Exercise prompt
Please repeat the records from the line with "Task: Collapse the" up to and including the line with "Action: [998, 47]", exactly as they appear.

**** Data supplied

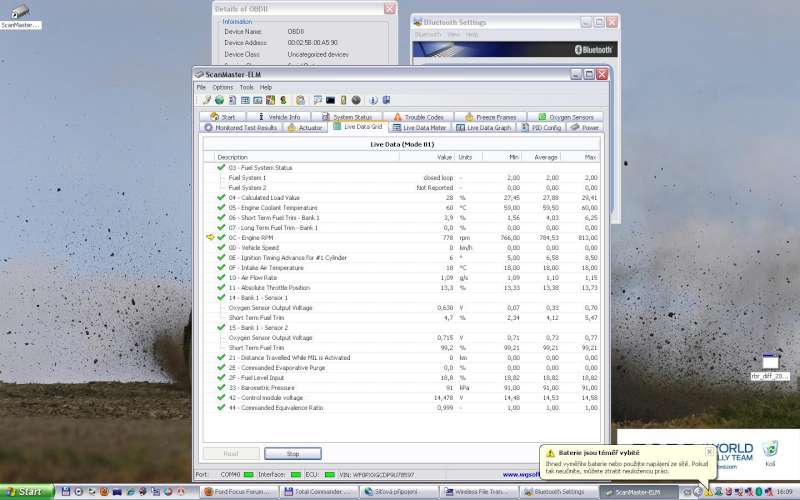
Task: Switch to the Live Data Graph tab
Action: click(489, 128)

********
**** Data supplied

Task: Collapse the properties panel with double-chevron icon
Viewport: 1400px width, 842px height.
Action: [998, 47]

********
**** Data supplied

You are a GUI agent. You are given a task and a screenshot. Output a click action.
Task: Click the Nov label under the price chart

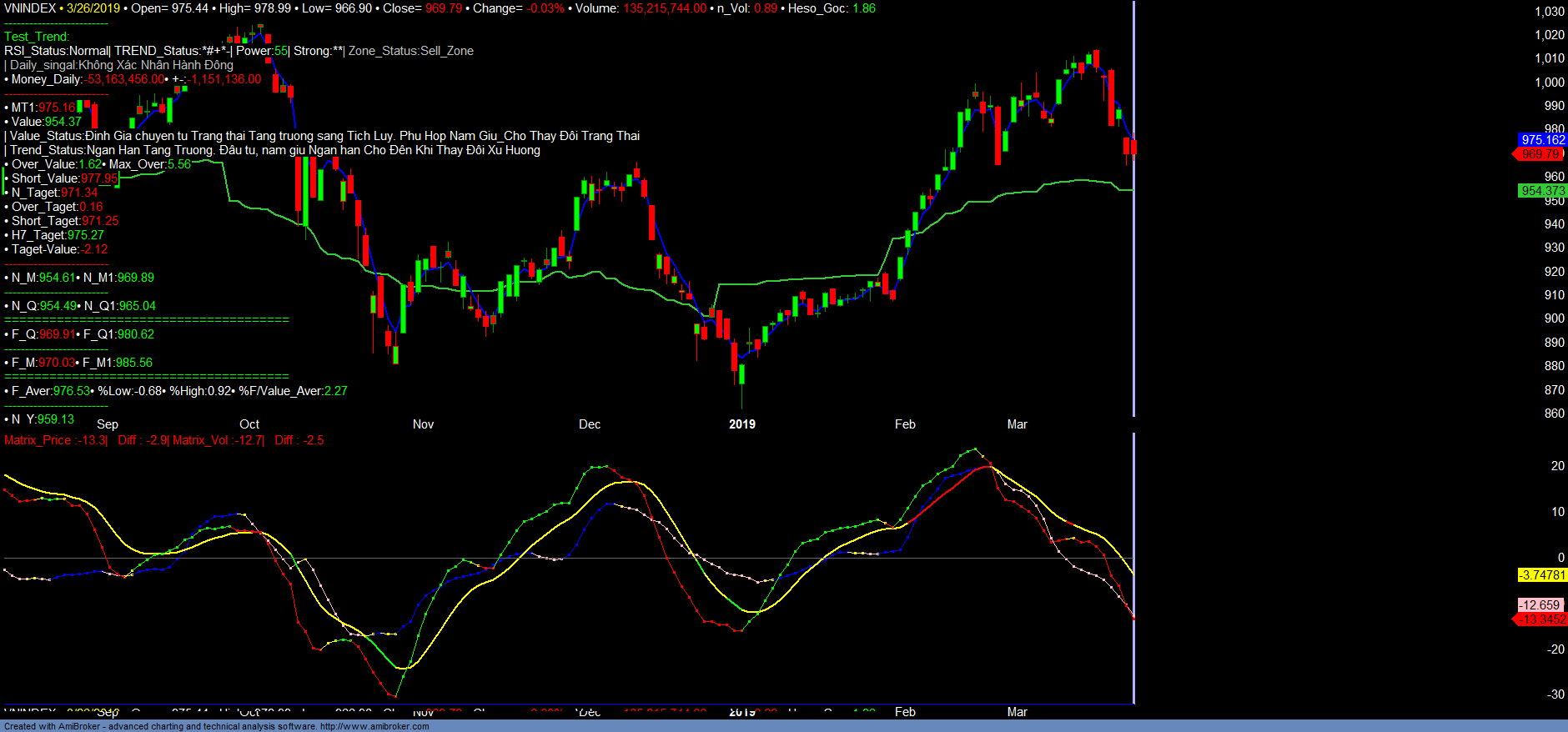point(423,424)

********

Reply
Task: Collapse the properties panel with double-chevron icon
Viewport: 1400px width, 842px height.
Action: [998, 47]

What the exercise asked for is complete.